[Opening Document passage section]

Although it came into being in the 1990’s it has taken the current Covid-19 crisis to push the ‘you don’t have to be there to be there’ spirit of video conferencing into the business mainstream through the technology of Zoom / Microsoft Teams / Google Hangouts and so on and with it the idea of the home office. Working from home some, or even all, of the time has previously been a bit of a novelty but now it is firmly established and I doubt we’ll go back to where we were just a few months ago.

Home Office 1 photo Herman Miller

Home Office 1 photo Herman Miller

This change will be bound to have consequences for the design of our homes in terms of the ensuing ‘live / work’ arrangements. As it is less than ideal to get the laptop out to work on the sofa, the kitchen table or the spare bedroom there is a clear need for a new building type which combines home and family with office and work. Just as we should have a good mattress because we spend so much of our lives on it we should have a good home office space.

Home Office 2 photo Neville Johnson

Home Office 2 photo Neville Johnson

My approach to residential design is that it is better to have a few spectacular set-piece spaces (living room, garden room, kitchen / dining room etc) rather than lots of nondescript cellular spaces (unused bedrooms etc). The home office should be another such space. IMO it should be attached to, but separate from, the house with a separating door and a separate wc and a tea / coffee point. It should be architecturally distinctive and spacious with sufficient room for best quality, ergonomically designed furniture including a comfortable office chair, large desk and a meeting / layout table and chairs. It should have hardwearing surfaces but at the same time good acoustics. Network cabling for fast and smooth internet access and data retrieval and space for storage, printing, filing and a hard copy library all need to be integrated into the design to ensure that it is clutter free. Quality architectural and task lighting are needed as is good natural lighting, with adjustable blinds, arriving from more than one direction so that the light quality changes as the day progresses. Oh – and ideally a view.

Sounds almost too good to be true and we can but hope that in due course another of the gifts of modern technology will be a reduced four day week!

[Closing Document passage section]

◆ **Aim of the task**: Summarize the home office article in two sentences.

[Opening The data section]

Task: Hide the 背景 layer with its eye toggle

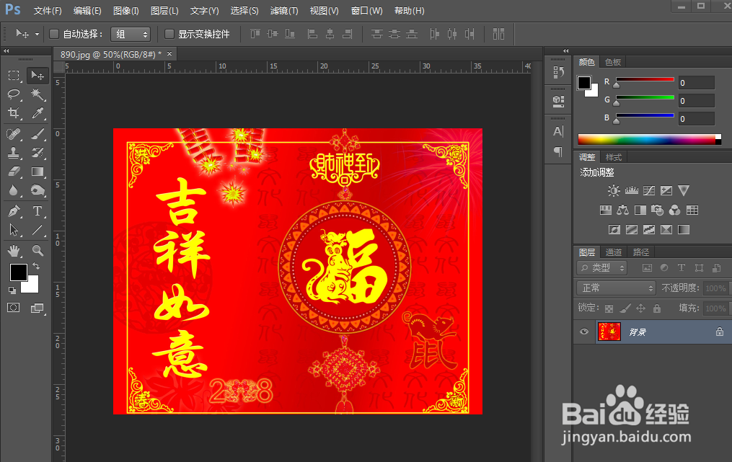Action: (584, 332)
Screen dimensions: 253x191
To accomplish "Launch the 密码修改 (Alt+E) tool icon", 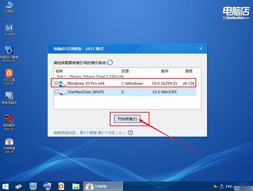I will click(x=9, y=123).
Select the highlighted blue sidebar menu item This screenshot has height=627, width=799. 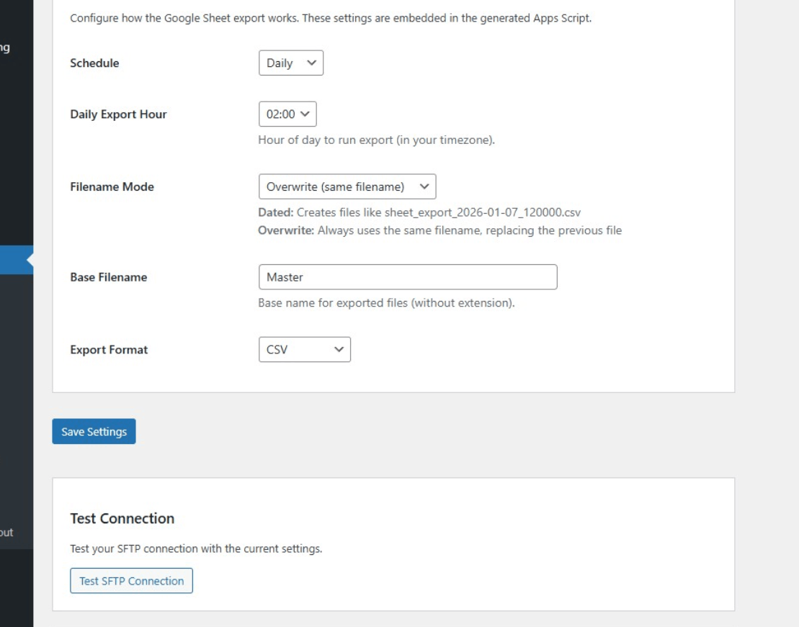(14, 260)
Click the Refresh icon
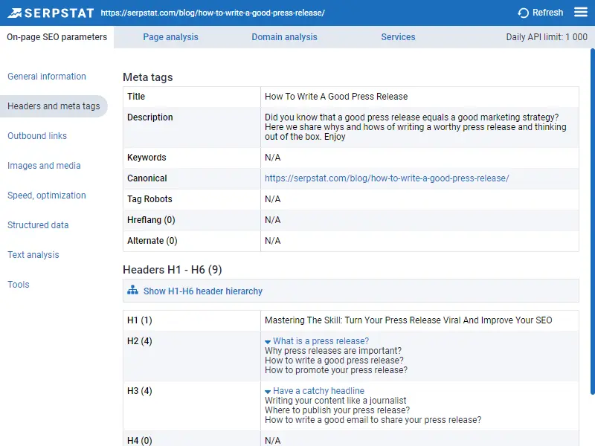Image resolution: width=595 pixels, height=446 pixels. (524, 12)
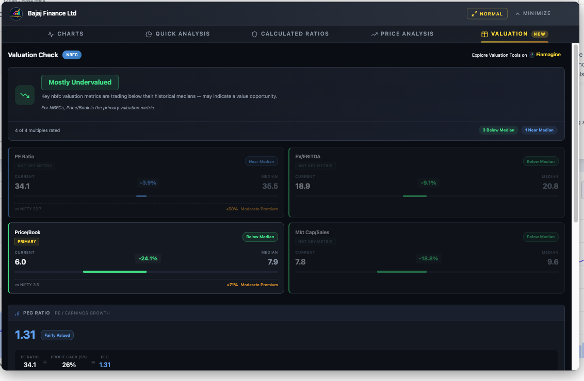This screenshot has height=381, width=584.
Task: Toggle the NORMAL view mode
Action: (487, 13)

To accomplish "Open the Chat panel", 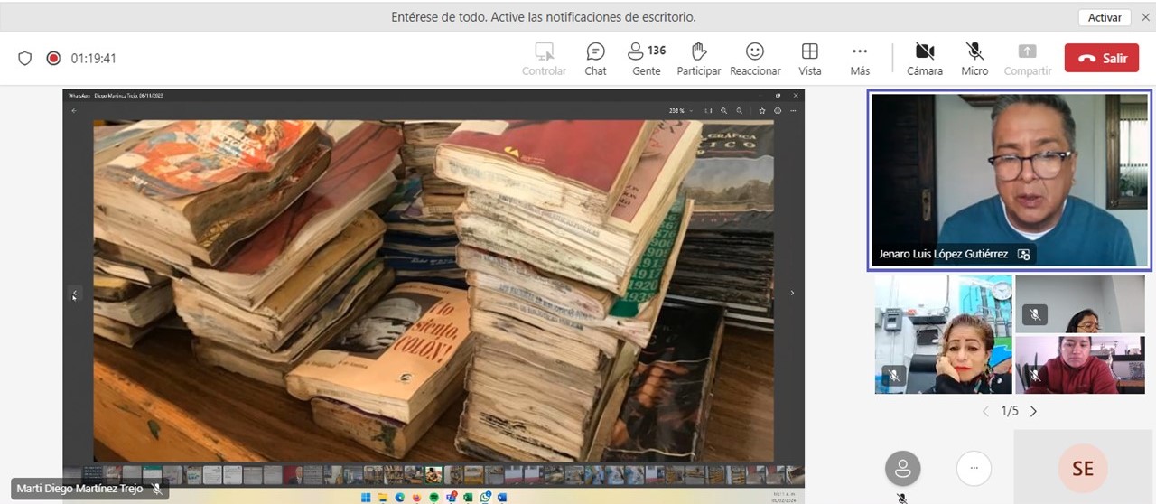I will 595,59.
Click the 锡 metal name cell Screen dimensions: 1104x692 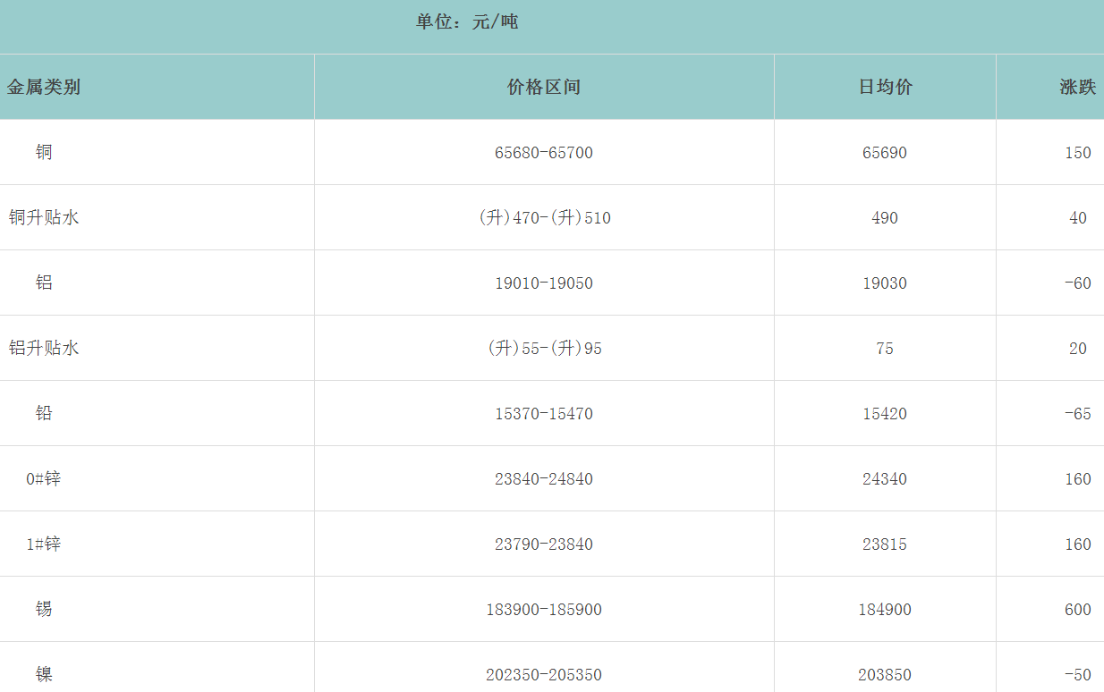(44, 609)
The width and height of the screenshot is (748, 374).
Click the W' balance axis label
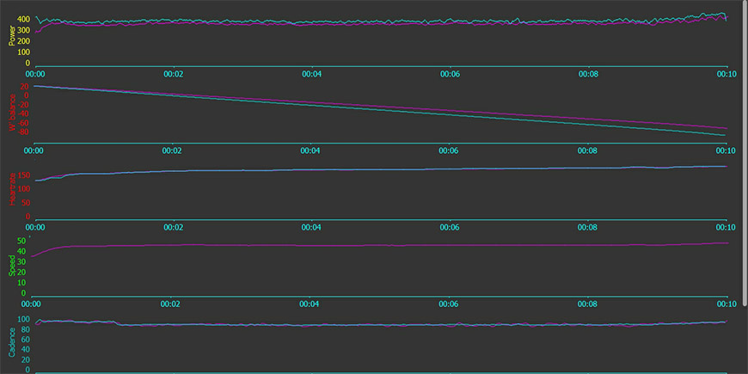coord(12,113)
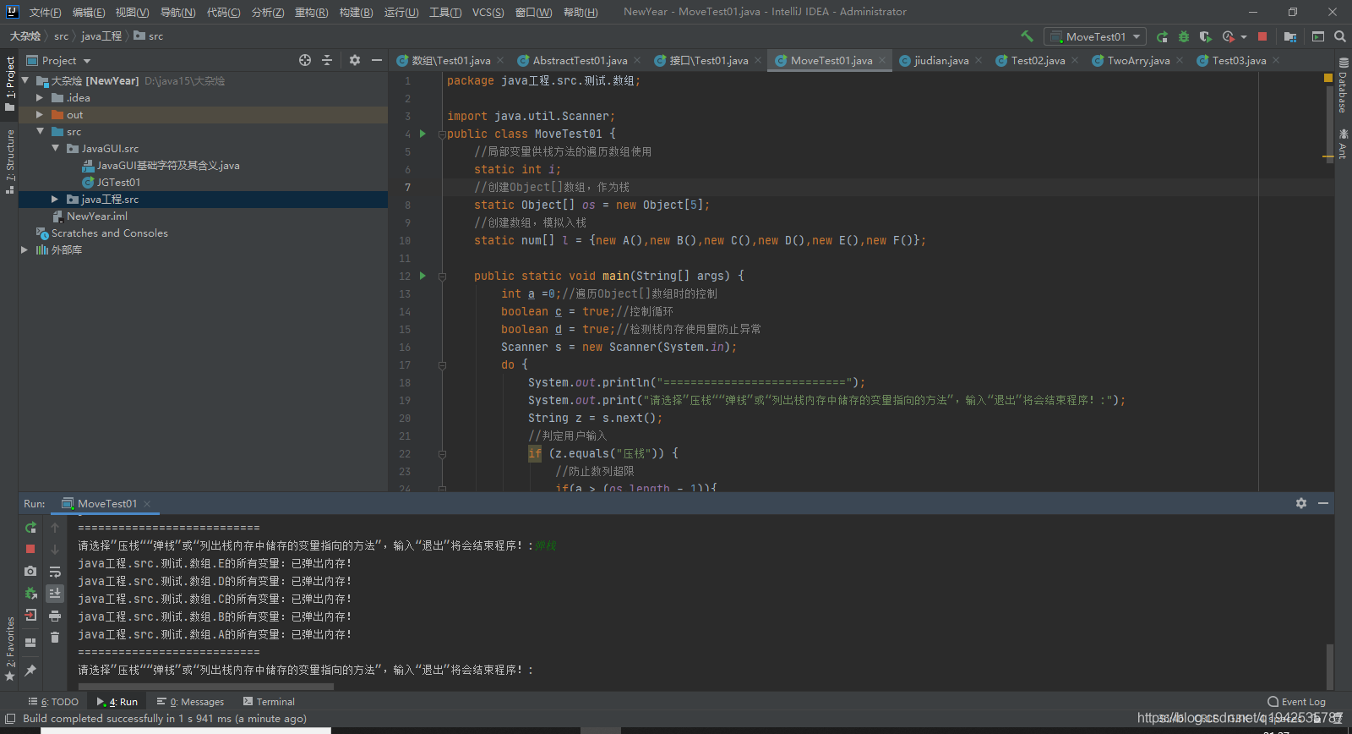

[Closing The data section]

◆ **Response**: The Covid-19 crisis has pushed video conferencing and working from home into the business mainstream, and the writer expects this to affect home design by creating a need for a building type that combines home and family with office and work. The writer argues that the home office should be a distinctive, spacious space attached to but separate from the house, with its own wc and tea/coffee point, ergonomic furniture, integrated cabling and storage, good acoustics, natural light from more than one direction, and ideally a view.